Société

Vous reprendrez bien un peu de Candy ?

 

La dernière production de Wes Anderson vient de sortir. Il ne s’agit pas d’un film racontant les aventures de deux jeunes adolescents ou d’une fratrie égarée mais d’un clip publicitaire pour le parfum Prada Candy L’Eau. Prada rentre ainsi dans le cercle très privilégié des marques qui peuvent se payer la contribution d’un réalisateur connu pour mettre en avant leur image/produit.

La marque italienne ne se contente pas de se payer un des réalisateurs indé/hollywoodiens les plus reconnus de sa génération mais, comme lors de son précédent clip, elle propose Léa Seydoux comme égérie de sa fragrance.

Julius et Gene

Le film publicitaire possède une forme hybride, à mi-chemin entre le clip promotionnel usuel et le court-métrage. Prada Candy ne déroge pas à la règle et le film dure 3mn 30.
Séparé en trois parties, il nous présente les pérégrinations amoureuses de Léa Seydoux alias Candy avec deux jeunes hommes prénommés Julius et Gene. Ces deux hommes sont amis et se déchirent pour conquérir le cœur de la belle avant d’accepter de faire ménage à trois.

Les prénoms des héros masculins ne sont bien sûr pas sans rappeler le titre d’un des films les plus emblématiques de la Nouvelle Vague Jules et Jim. Réalisé en 1962 par François Truffaut, le film raconte l’histoire d’un amour à trois entre Jules, Catherine (interprétée par Jeanne Moreau) et Jim. A propos de son film, Truffaut disait « Jules et Jim c’est l’histoire d’une femme qui aime deux hommes et qui en meurt ». Mais la marque italienne fait bien évidemment fi de cette fin tragique. A la fin du clip, Candy, en pleine séance de manucure pédicure chez sa coiffeuse, est prise d’une crise de doute et interroge ses deux partenaires sur l’avenir de leur relation : « Je me demande encore combien de temps on pourra être heureux tous ensemble » Cette question est aussitôt feintée par ses compagnons qui lui répondent philosophiquement « Qui sait ? » « Est-ce important ? »

Prada Candy n’a pas tant pour but de faire réfléchir les jeunes femmes sinon de les faire rêver grâce à l’univers rétro et décalé de Wes Anderson. Au contraire, il les incite à dévorer la vie (et les hommes) si l’on en croit l’appétit gargantuesque de Léa Seydoux à chacune de ses interventions.

Une initiative ratée

Si Prada souhaitait, grâce à l’intervention de Wes Anderson, faire de son film un objet cinématographique digne d’intérêt, c’est raté. Certes, les publicités de parfum nous présentent régulièrement des histoires édulcorées mais là, on atteint des sommets. Esthétiquement, il n’y a rien à reprocher à ce clip. Mais Wes Anderson n’utilise pas son talent pour tourner en dérision les lieux communs. Au contraire, le réalisateur de Moonrise Kingdom nous propose ici une vision plus que stéréotypée de la capitale. Et si le spectateur venait à oublier que l’histoire se déroule à Paris, la chanson Paris s’éveille de Jacques Dutronc retentit toutes les 30 secondes afin de le lui rappeler.

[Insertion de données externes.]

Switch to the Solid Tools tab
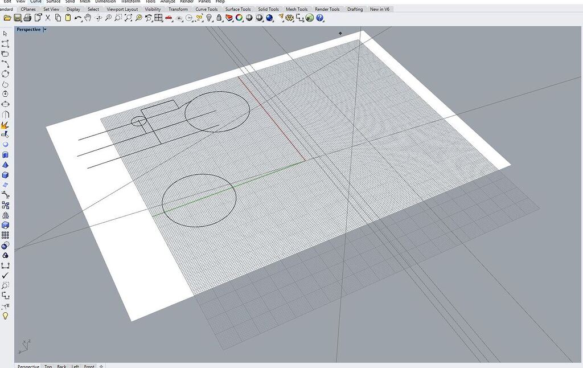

Quant à Léa Seydoux, fort heureusement, son talent d’actrice ne se résume pas à la prestation qu’elle donne dans ce film, car elle ne cesse de sur-jouer ses répliques. Cette manière d’être est probablement censée donner l’impression que la jeune femme profite de la vie. Au lieu de ça, le spectateur a l’impression d’avoir à faire à une douce hystérique.

Quel(s) bénéfice(s) pour les marques ?

Bien que les marques ne communiquent pas sur le prix auquel elles ont rémunéré les réalisateurs qui acceptent d’associer leur nom à un produit, on peut aisément imaginer que ce type de collaboration est particulièrement coûteux. Dans leur volonté d’être présentées comme des objets de luxe, les marques s’approprient les grands noms du cinéma afin de se distinguer des formats publicitaires classiques.

Refn pour Saint-Laurent, Coppola pour Dior ou Jeunet pour Chanel, le but est moins pour ces publicités d’être réussies (et bien souvent elles ne le sont pas) que de retenir l’attention du public. Au cœur d’un marché saturé par la publicité, ces objets prestigieux sont plébiscités par les médias. Le talent est moins important que la notoriété et l’essentiel est donc de créer l’évènement.

Si tel était le souhait de Prada alors leur pari est réussi.